The 47-year-old history and geography teacher was repeatedly attacked with a 30cm butcher’s knife outside the Bois-d’Aulne secondary school in Conflans-Sainte-Honorine, about 20 miles north-west of Paris, by an 18-year-old assailant.

Named as Abdullakh Anzorov, the attacker was shot dead by police soon afterwards when he fired at officers and tried to stab them as they closed in on him. He was born in Moscow of Chechen parents, authorities said, and had arrived in France aged six where he had been granted refugee status along with his family.

Anzorov lived in Évreux, about 60 miles from Conflans, had not attended the school and, while he had a record for vandalism and fights as a child, had no known radical or Islamist affiliations, French media reported.

A Twitter account under the name Abdoulakh A belonging to the suspect posted a photo of the decapitated head from the attacker’s mobile phone minutes after the attack, along with the message: “I have executed one of the dogs from hell who dared to put Mohammed down.”

Earlier this month, as part of a class discussion on freedom of expression and alongside cartoons and caricatures of different subjects, Paty showed his pupils two of the caricatures of the prophet Mohammed published by Charlie Hebdo.

According to parents and teachers, the teacher had given Muslim children in his class the option to leave the classroom or turn away before he showed the two cartoons, saying that he did not want their feelings hurt.
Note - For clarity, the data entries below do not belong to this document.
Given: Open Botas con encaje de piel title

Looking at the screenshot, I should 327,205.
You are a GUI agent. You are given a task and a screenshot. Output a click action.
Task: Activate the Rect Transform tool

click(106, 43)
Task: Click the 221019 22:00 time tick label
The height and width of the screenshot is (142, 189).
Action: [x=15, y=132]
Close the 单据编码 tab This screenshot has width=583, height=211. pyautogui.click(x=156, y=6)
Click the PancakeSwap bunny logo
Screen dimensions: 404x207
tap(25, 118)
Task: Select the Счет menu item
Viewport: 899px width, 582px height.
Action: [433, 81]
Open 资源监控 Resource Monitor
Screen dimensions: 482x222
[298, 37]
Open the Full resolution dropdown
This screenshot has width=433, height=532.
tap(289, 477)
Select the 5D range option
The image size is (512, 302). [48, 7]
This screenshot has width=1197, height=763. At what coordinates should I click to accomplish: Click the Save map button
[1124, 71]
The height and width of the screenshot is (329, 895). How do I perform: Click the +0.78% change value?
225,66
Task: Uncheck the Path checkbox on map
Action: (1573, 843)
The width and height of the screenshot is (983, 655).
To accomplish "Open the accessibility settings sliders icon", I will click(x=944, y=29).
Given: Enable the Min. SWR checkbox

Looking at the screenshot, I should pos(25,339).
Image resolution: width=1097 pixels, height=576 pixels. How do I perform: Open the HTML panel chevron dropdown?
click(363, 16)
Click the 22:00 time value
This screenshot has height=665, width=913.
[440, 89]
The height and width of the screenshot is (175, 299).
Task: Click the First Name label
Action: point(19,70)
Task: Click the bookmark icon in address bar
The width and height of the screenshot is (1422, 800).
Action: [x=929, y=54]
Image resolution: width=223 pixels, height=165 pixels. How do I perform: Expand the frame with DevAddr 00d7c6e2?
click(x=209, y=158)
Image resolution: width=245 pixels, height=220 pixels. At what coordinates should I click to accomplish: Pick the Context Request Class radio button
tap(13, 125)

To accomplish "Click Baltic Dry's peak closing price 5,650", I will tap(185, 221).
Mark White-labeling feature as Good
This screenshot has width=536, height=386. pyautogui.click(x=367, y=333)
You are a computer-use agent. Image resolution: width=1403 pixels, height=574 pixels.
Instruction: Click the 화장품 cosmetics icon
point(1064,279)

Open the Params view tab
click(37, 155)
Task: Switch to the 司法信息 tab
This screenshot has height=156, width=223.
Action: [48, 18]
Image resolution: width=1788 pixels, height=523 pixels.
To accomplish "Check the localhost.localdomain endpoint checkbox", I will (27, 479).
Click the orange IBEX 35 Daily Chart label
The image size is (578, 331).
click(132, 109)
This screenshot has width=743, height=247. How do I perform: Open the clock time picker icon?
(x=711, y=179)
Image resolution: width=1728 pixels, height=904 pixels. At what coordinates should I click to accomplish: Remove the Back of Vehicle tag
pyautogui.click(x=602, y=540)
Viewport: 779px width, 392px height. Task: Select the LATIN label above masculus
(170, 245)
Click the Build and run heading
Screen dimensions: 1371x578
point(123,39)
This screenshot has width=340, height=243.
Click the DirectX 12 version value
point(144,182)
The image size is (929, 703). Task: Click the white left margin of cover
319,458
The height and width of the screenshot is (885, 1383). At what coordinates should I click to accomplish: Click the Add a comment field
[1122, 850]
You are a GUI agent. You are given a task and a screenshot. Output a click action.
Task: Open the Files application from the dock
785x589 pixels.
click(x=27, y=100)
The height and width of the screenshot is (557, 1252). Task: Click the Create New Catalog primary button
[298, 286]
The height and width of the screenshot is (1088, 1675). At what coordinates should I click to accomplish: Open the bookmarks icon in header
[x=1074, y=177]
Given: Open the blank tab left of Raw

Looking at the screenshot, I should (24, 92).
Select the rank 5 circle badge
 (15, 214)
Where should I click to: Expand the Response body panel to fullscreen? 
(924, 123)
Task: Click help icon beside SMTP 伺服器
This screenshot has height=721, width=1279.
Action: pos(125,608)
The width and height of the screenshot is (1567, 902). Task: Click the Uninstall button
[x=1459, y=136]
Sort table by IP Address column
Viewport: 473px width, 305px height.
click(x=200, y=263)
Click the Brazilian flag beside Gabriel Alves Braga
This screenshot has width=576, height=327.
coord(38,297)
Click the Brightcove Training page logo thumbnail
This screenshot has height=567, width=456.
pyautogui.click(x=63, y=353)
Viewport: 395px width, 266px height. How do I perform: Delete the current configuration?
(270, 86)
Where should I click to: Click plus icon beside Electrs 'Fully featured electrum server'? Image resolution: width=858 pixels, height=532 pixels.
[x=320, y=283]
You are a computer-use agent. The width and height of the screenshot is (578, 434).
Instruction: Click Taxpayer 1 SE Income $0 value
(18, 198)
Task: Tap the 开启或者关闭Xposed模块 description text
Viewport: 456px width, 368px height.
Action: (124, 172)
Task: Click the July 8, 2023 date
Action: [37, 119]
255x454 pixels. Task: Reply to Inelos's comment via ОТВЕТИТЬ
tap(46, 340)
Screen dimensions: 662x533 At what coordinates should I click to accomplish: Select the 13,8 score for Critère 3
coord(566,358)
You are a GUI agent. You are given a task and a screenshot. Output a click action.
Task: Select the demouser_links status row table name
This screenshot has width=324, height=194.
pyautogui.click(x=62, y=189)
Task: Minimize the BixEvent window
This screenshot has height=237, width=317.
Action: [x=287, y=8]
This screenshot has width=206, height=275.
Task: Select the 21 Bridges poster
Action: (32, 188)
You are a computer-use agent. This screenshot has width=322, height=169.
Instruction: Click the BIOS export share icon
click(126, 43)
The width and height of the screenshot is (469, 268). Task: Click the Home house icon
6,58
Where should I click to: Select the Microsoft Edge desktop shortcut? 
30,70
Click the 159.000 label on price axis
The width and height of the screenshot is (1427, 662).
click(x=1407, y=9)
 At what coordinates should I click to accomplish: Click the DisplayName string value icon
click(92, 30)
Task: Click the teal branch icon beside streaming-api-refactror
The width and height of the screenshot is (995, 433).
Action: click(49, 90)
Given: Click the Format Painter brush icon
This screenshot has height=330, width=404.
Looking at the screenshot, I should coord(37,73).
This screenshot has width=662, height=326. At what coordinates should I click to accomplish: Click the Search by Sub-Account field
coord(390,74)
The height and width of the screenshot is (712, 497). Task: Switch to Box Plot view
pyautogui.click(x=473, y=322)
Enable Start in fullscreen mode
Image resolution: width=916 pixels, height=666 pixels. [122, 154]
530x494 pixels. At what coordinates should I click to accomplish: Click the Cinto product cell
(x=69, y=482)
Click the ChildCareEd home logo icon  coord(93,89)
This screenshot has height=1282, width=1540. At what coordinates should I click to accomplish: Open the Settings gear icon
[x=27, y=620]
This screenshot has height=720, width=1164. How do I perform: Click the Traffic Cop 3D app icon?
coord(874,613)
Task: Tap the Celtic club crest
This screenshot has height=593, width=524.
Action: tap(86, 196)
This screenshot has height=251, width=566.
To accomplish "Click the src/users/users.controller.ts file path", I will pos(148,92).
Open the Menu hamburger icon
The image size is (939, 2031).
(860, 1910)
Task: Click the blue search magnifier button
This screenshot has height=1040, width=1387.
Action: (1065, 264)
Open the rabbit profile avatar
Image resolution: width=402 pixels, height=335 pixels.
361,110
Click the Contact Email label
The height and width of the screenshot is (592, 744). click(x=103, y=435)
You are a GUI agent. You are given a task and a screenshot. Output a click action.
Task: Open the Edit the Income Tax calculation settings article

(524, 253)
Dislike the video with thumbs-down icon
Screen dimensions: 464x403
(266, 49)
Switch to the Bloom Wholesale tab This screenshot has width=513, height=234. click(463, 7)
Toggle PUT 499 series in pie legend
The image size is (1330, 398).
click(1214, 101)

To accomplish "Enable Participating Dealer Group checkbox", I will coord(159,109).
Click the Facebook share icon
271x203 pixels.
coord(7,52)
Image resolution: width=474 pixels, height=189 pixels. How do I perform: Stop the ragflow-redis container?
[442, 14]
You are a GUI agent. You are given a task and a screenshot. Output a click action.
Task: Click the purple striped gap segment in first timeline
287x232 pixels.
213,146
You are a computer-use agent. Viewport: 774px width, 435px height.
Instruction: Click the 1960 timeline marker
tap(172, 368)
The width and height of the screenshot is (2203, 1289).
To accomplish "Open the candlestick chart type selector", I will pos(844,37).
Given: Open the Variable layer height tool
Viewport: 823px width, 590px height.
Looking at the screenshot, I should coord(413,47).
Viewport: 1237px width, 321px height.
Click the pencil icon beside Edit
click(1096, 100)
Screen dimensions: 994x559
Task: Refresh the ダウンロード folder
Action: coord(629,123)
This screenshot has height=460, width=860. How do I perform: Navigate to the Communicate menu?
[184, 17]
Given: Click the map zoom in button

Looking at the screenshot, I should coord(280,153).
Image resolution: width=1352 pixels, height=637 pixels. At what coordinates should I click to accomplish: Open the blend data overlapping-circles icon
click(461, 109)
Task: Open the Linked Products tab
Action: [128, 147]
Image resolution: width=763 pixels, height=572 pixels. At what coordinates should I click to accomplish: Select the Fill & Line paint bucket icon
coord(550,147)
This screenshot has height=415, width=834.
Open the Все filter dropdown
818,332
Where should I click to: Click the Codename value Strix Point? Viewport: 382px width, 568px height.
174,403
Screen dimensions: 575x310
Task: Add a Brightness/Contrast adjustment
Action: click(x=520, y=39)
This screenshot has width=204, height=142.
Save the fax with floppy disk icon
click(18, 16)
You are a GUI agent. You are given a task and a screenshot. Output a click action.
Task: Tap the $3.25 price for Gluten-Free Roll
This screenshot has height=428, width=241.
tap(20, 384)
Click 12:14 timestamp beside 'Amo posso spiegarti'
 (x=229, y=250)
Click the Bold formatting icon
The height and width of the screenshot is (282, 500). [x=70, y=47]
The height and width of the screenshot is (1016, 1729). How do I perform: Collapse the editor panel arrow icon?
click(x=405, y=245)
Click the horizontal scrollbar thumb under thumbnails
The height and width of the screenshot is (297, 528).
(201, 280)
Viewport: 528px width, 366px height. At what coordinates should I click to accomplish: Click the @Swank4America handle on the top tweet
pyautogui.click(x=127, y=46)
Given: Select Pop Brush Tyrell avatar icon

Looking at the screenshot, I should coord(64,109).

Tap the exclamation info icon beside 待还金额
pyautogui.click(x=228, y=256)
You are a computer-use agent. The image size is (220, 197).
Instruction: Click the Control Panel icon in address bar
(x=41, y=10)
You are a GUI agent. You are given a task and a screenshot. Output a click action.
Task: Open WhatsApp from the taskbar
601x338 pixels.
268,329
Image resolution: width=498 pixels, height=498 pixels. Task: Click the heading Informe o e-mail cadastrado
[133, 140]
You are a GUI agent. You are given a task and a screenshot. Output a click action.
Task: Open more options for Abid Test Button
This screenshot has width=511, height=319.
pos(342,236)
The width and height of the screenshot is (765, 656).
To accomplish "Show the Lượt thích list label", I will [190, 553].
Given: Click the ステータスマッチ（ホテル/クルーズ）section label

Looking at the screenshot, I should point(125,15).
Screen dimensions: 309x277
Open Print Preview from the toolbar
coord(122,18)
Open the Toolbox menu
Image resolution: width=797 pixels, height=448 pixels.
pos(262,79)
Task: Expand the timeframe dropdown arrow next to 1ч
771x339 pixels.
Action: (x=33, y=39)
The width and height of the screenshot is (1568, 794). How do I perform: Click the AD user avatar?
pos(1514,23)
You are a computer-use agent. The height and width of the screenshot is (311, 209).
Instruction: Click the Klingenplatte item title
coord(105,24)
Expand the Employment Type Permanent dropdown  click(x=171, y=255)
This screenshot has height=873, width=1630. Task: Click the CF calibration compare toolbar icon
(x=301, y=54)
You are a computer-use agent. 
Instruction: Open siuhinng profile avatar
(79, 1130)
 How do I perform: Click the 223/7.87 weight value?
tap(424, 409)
A placard with the portrait of history teacher Samuel Paty as people gather in Paris.

A placard with the portrait of history teacher Samuel Paty as people gather in Paris. Photograph: Bertrand Guay/AFP/Getty Images

France’s anti-terror prosecutor, Jean-François Ricard, said on Saturday that the teacher had been the target of multiple online threats for showing the cartoons to his class. Depictions of the prophet are widely regarded as taboo in Islam.

The father of one girl at the school had launched an online appeal for a “mobilisation” against the teacher, demanding he be fired. He also named Paty and gave the school’s address in a social media post days before the attack.

A known Islamist militant accompanied some parents to the school to argue their case, and helped file a formal police complaint. The schoolgirl’s father and the Islamist leader, along with four members of Anzorov’s family, are among 11 people arrested, including one person detained on Sunday.

Friday’s attack was the second of its kind since a trial started last month over the Charlie Hebdo massacre. The magazine republished the cartoons in the run-up to the trial, and last month a young Pakistani man wounded two people with a meat cleaver outside the magazine’s former office.